* **ABOUT THIS EXERCISE**:
Starting with the line that has "This screenshot has height=502, width=1537." in the records below and stopping after the line that has "Screen dimensions: 516x354", output every line exactly and nothing else; skip pictures.
[MATERIAL PROVIDED Boundary: Start]
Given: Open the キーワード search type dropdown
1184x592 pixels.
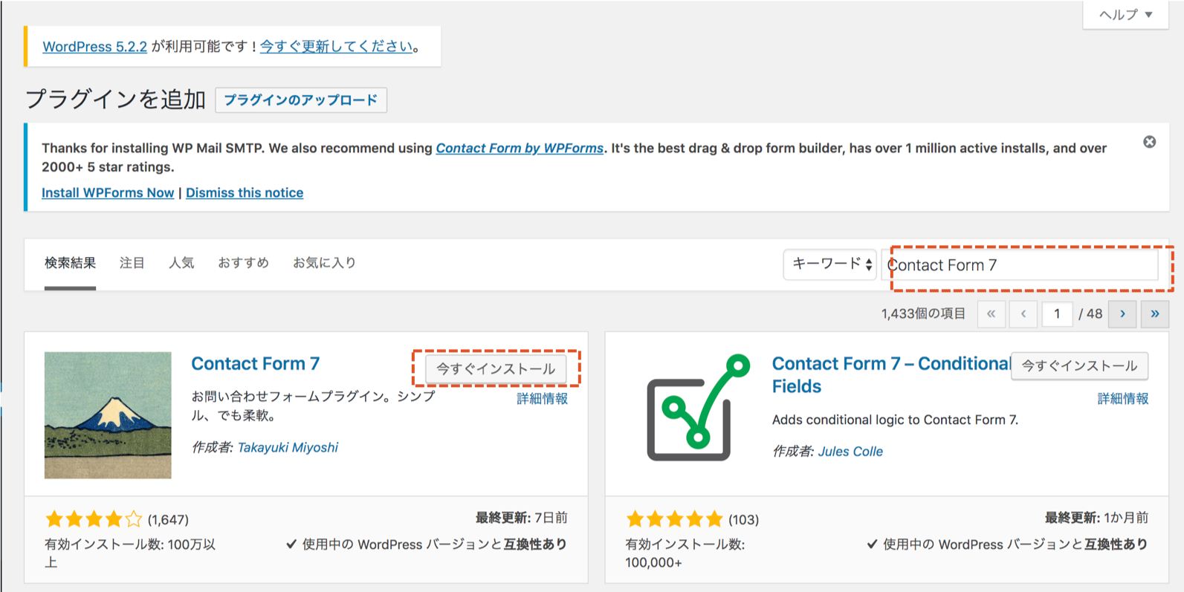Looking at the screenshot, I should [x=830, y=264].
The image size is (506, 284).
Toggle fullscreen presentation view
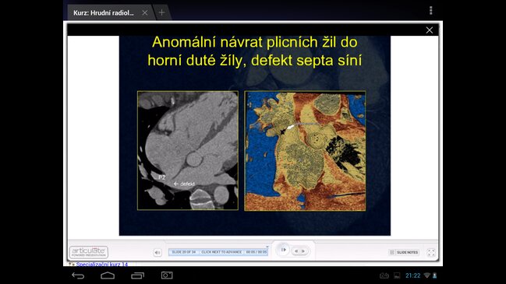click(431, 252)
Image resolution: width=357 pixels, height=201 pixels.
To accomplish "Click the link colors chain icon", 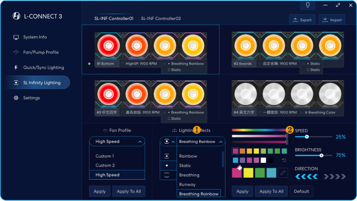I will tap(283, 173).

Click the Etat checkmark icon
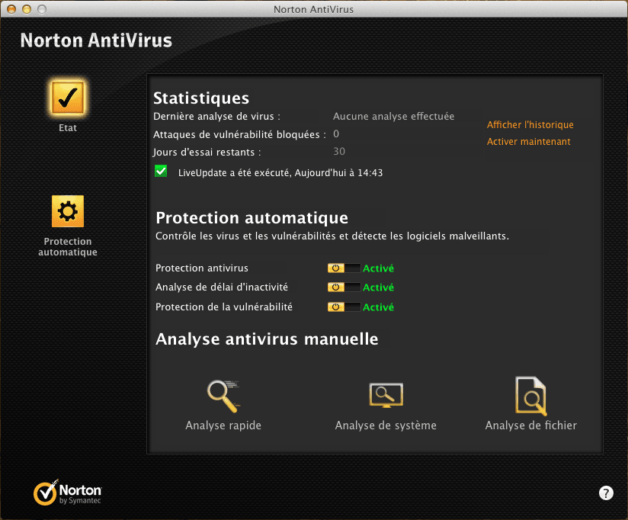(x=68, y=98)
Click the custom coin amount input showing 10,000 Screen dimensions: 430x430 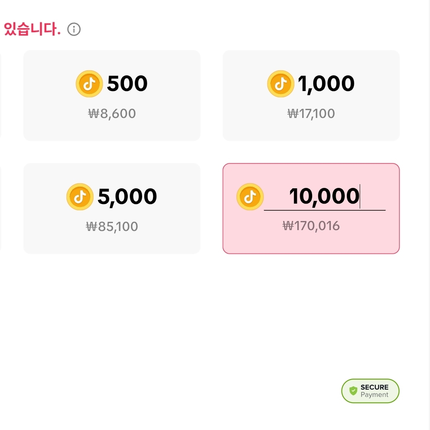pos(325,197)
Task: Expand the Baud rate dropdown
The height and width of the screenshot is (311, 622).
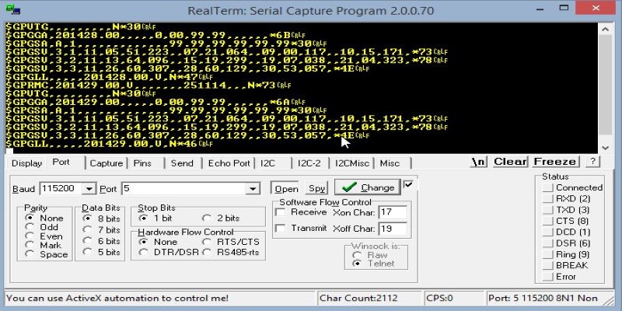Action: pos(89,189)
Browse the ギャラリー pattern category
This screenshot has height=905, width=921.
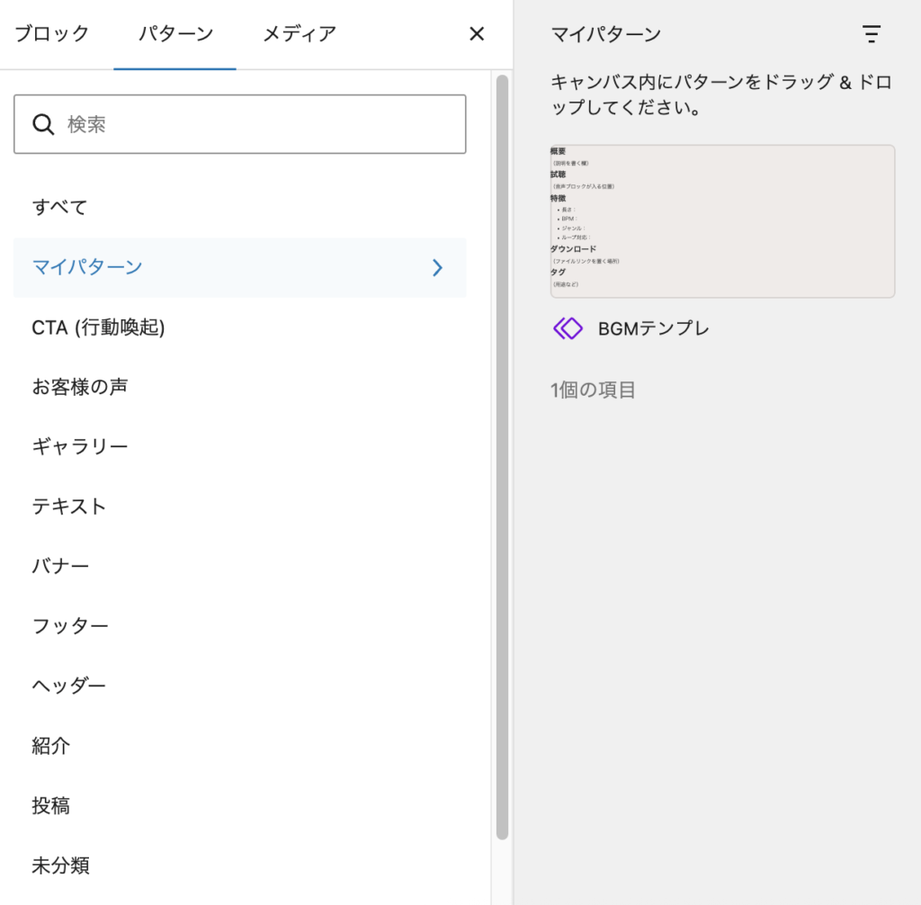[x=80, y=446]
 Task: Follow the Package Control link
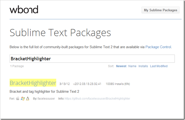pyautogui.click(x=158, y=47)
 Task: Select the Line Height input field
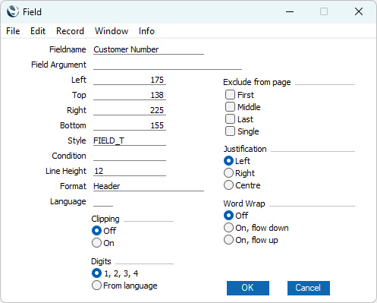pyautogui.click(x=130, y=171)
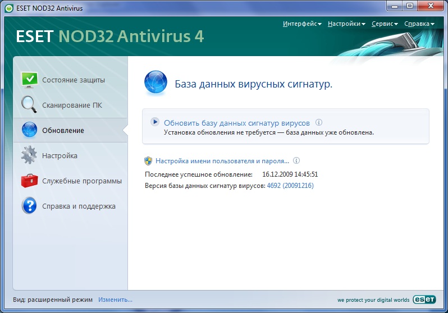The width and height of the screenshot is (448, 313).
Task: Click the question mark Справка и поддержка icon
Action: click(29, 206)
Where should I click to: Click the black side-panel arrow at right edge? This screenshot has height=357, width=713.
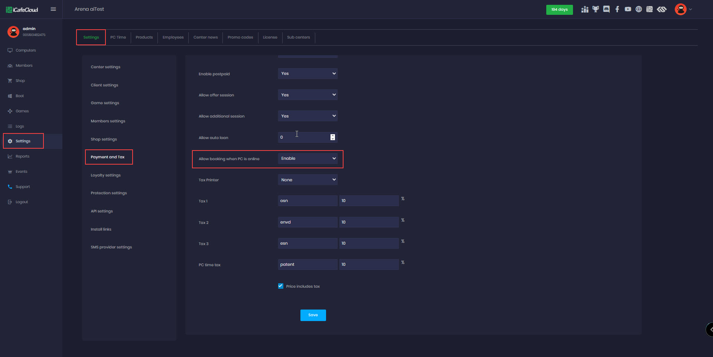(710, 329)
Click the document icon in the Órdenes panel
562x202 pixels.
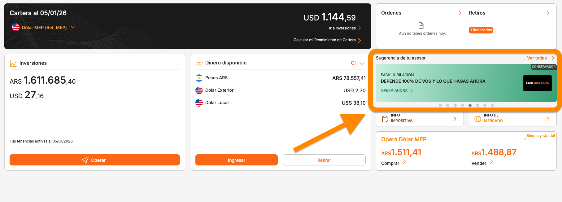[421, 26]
[MATERIAL PROVIDED Boundary: End]
[MATERIAL PROVIDED Boundary: Start]
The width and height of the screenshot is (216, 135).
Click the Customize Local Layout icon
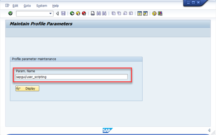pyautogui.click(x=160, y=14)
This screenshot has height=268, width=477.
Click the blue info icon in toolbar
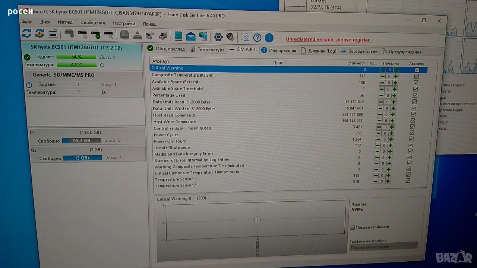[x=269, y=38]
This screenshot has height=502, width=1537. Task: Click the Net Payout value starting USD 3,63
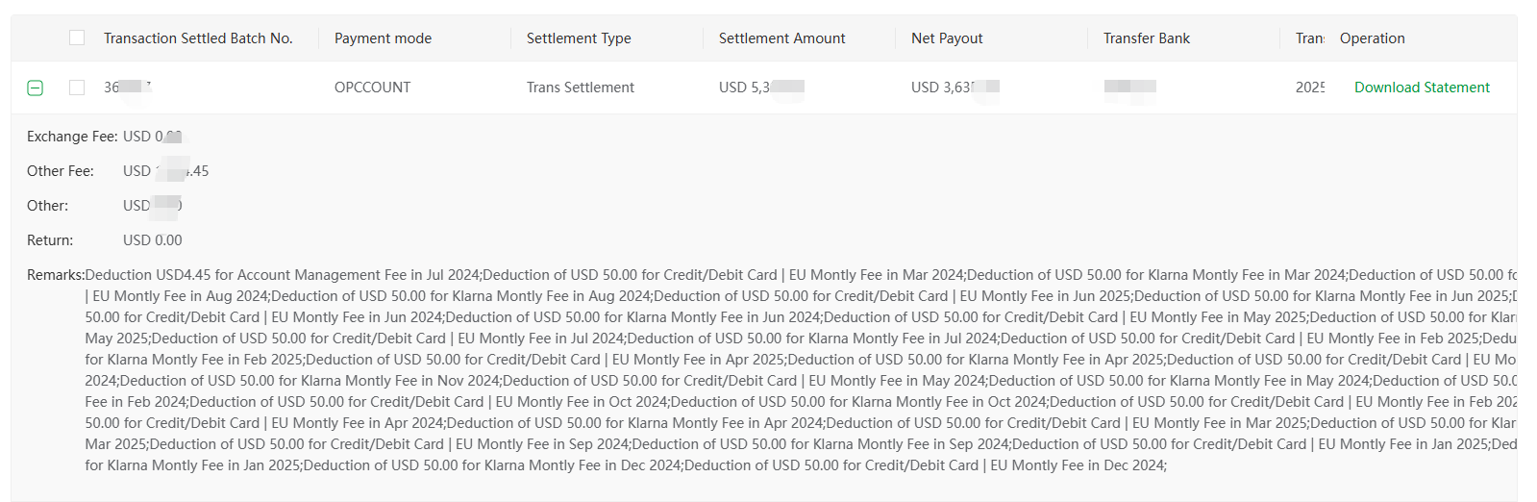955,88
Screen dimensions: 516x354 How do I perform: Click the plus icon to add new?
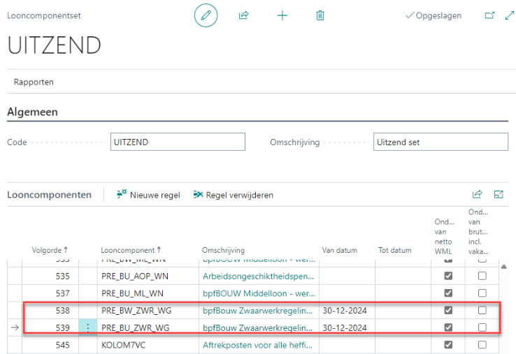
[MATERIAL PROVIDED Boundary: End]
[MATERIAL PROVIDED Boundary: Start]
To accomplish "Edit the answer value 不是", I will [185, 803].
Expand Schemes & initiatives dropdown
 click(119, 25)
[MATERIAL PROVIDED Boundary: End]
* **SOLUTION TO THE PROBLEM**:
This screenshot has height=502, width=1537. Task: Click the Net Payout value starting USD 3,63
955,88
Screen dimensions: 516x354 How do I perform: Click the plus icon to add new?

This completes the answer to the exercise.